What to work on:
Carry on the passage below about keeping a program's features separate as changes pile up, picking up right after its last line.

* BEGIN Reading passage *

If you're a programmer this has happened to you. You've built or known a
project that starts out with a well-defined purpose and a straightforward
mapping from purpose to structure in a few sub-systems.
But it can't stand still; changes continue to roll in.
Some of the changes touch multiple sub-systems.
Each change is coherent in the mind of its maker. But once it's made, it
diffuses into the system as a whole.
Soon the once-elegant design has turned into a patchwork-quilt of changes.
Requirements shift, parts get repurposed. Connections proliferate.
Veterans who watched this evolution can keep it mostly straight in their
heads. But newcomers see only the patchwork quilt. They can't tell where one
feature begins and another ends.
What if features could stay separate as they're added, so that newcomers could
see a cleaned-up history of the
process?
Solution
Start with a simple program.
// Includes // End Includes // Types // End Types // Globals // End Globals int main(int argc, char* argv[]) { if (argc > 1) { // Commandline Options } return 0; // End Main }
It doesn't do much, it's just a skeleton, but it's a legal program and it builds and runs. Now features can insert code at well-defined points in this program:
:(after "Includes")

* END Reading passage *
* BEGIN Records supplied *

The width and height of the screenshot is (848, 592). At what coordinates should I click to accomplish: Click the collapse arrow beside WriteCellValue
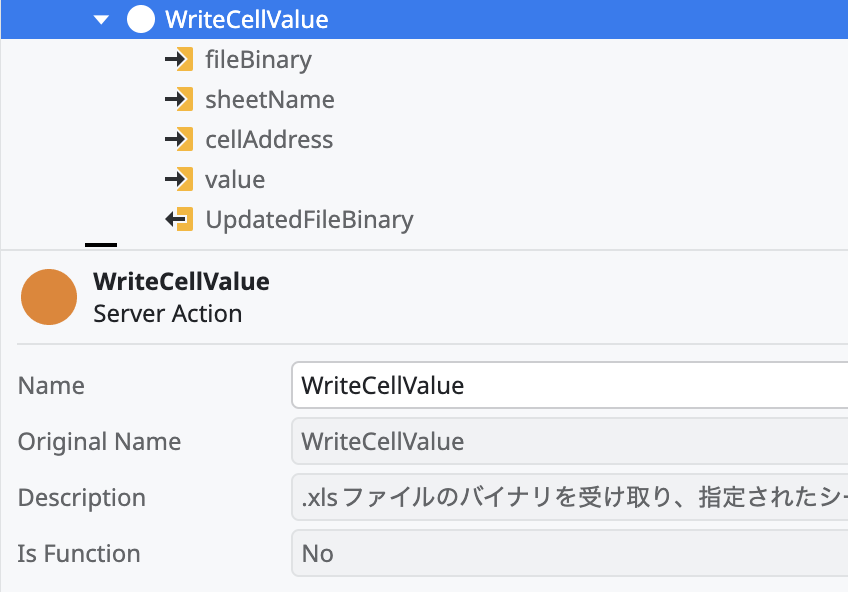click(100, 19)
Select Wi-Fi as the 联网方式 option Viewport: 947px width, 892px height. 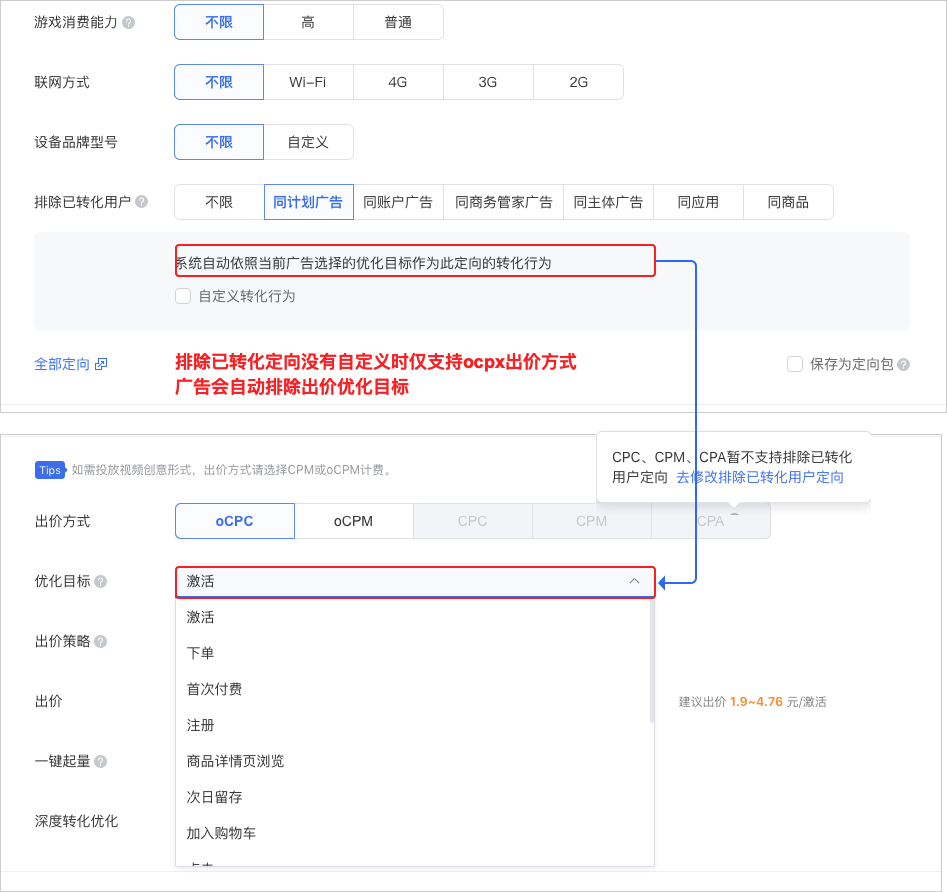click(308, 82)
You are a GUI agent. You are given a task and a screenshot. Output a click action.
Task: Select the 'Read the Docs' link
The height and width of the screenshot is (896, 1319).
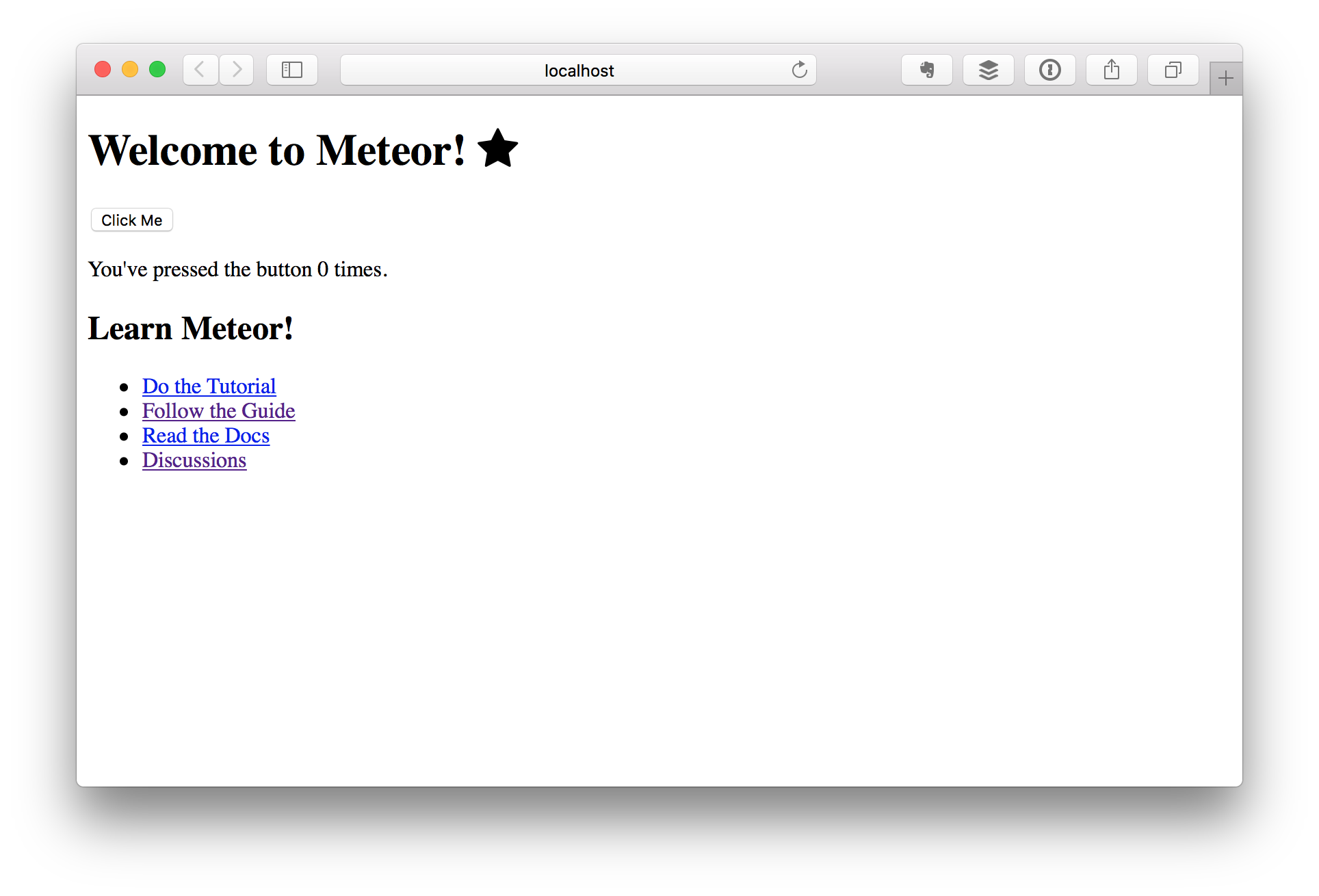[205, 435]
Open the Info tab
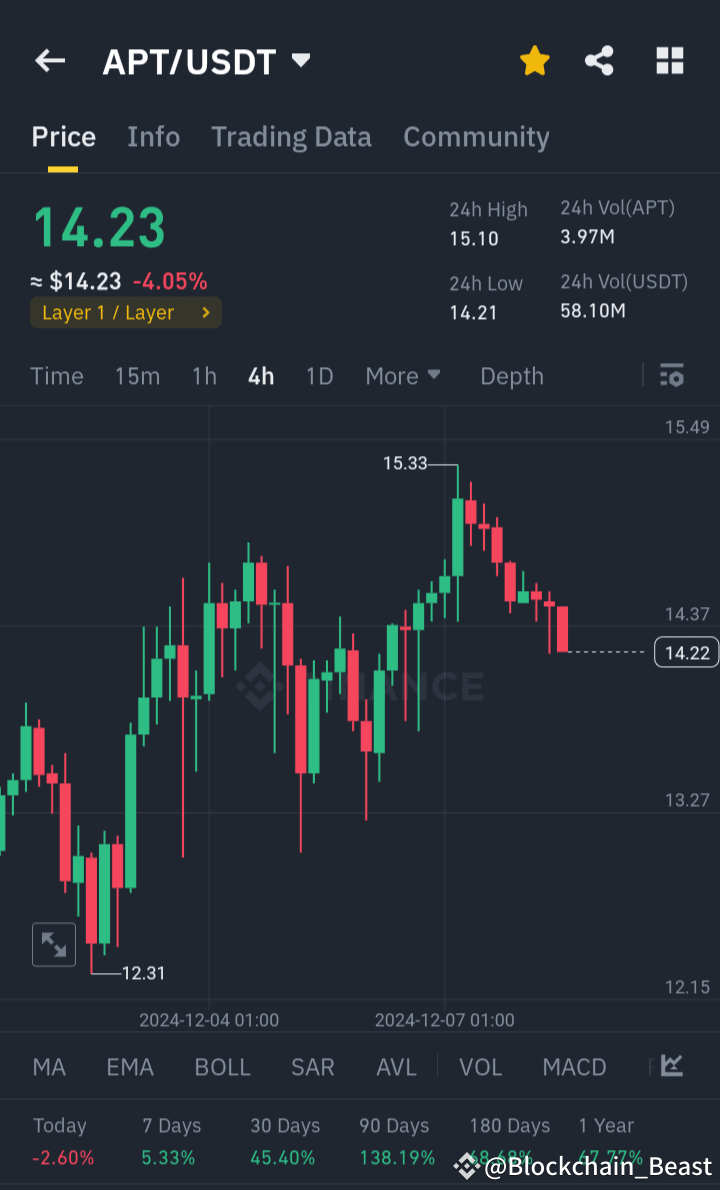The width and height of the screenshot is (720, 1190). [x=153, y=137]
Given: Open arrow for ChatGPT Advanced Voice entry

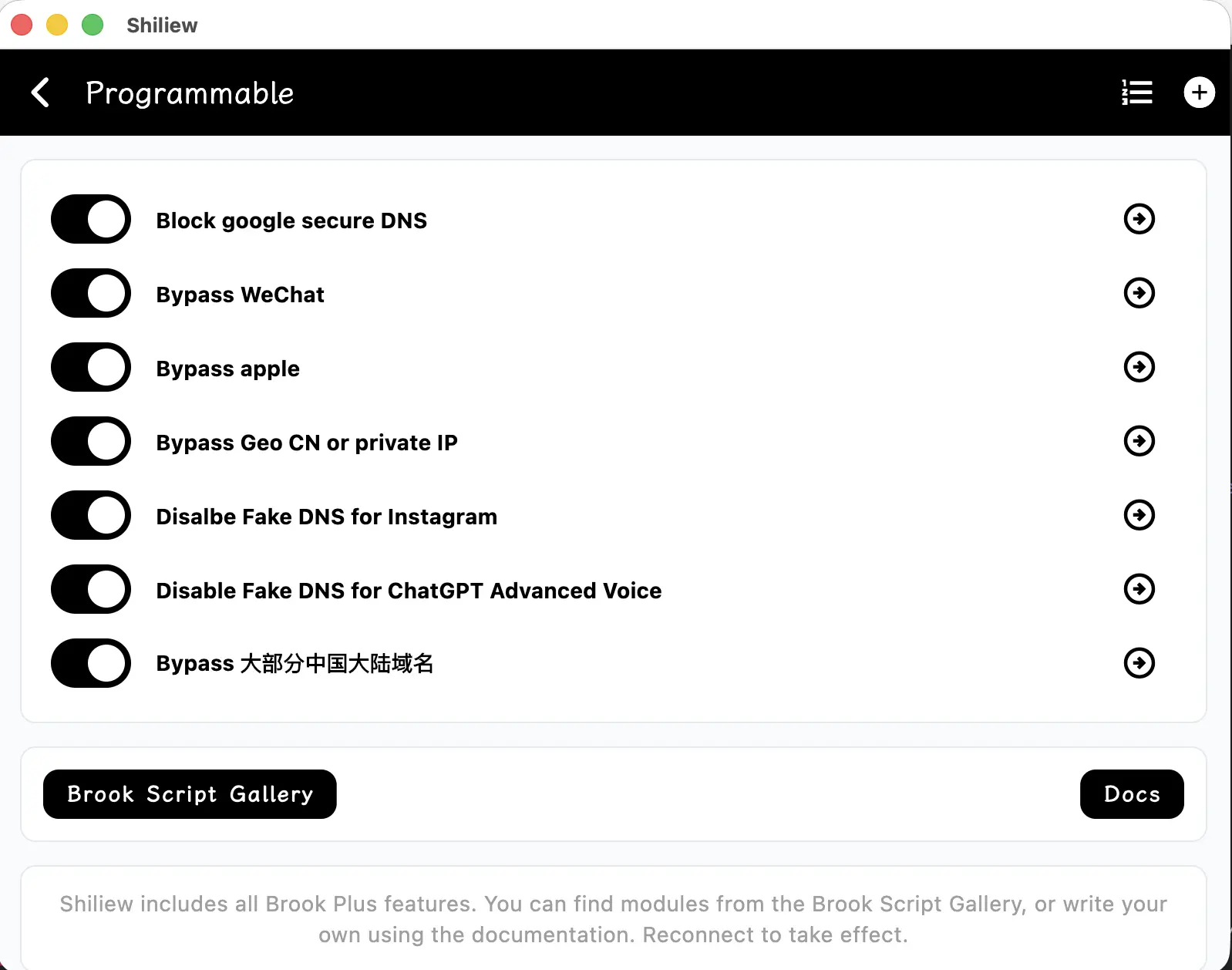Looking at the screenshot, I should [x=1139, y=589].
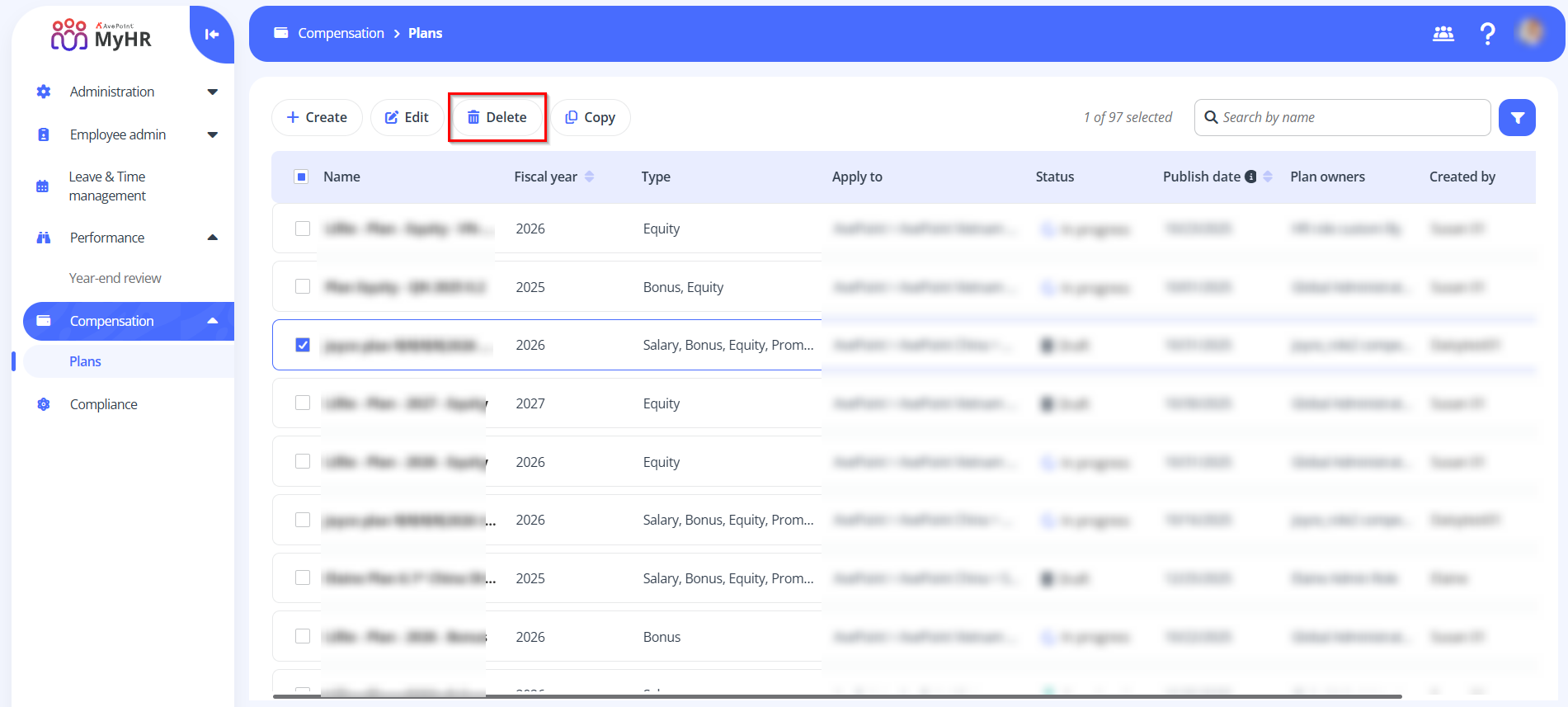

* END Records supplied *

In response:
#include <list>
#include <string>
The first line above is a directive to find an existing line matching the pattern "Includes", and insert the following lines after it. You can insert arbitrary fragments at arbitrary points, even inside functions:
:(after "Commandline Options")
if (arg == "test")) {
run_tests();
return 0;
}
A simple tool will splice them into the right places:
int main(int argc, char* argv[]) { if (argc > 1) { // Commandline Options if (arg == "test")) { run_tests(); return 0; } } return 0; // End Main }
With the help of directives, we can now organize a program as a series of self-contained layers, each containing all the code for a specific feature, regardless of where it needs to go. A feature might be anything from a test harness to a garbage collector. Directives are almost too powerful, but used tastefully they can help decompose programs into self-contained layers.
We aren't just reordering bits here. There's a new constraint that has no counterpart in current programming practice — remove a feature, and everything before it should build and pass its tests:
$ build_and_test_until 000organization $ build_and_test_until 030 $ build_and_test_until 035 ...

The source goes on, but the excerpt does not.